And they're going to last for a couple of hundred years until Alexander the Great comes
on the scene.
And then, of course, he takes over and it becomes Greek empires.
Then the Romans are going to come.
So it's just one empire after another.
This reminds me of something that I appreciated from the manual said the Jewish people had
been held captive in Babylonia for about 70 years.
They had lost Jerusalem and the temple, and many had forgotten their commitment to God's
law, but God had not forgotten them.
I'm glad you commented on this.
They were taken captive, but we might assume, and they just practiced their religion there.
But it sounds like when we read Nehemiah and stuff, they're, oh, hey, wait, we're supposed to do this.

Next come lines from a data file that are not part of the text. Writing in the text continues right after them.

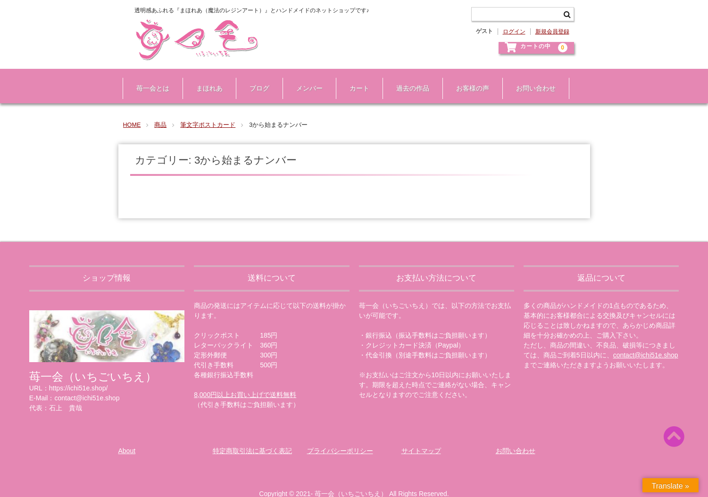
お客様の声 (468, 79)
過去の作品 (408, 79)
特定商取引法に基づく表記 (252, 437)
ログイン (514, 31)
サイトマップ (421, 437)
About (127, 437)
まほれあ (205, 79)
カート (355, 79)
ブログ (255, 79)
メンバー (305, 79)
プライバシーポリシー (340, 437)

It's like they had lost a lot of what they were supposed to be about.
Is that a fair way to put it?
Yeah, I think you had some continuation of worship, but suddenly they're without a temple.
And when two-thirds of your law revolves around the temple, suddenly you're like, what am I supposed to do?
We kind of experienced this lately as Latter-day Saints with COVID when all of a sudden the temple shut. And we're like, wait, what am I supposed to do?
This is where I drew a lot of spiritual strength was by going to the temple regularly.
And what about all these family names that I'm accumulating?
What do I do about this?
And how do I worship without the temple?
And that's kind of the crisis that they faced was, what do I do?
Now, some continue to certainly practice and worship.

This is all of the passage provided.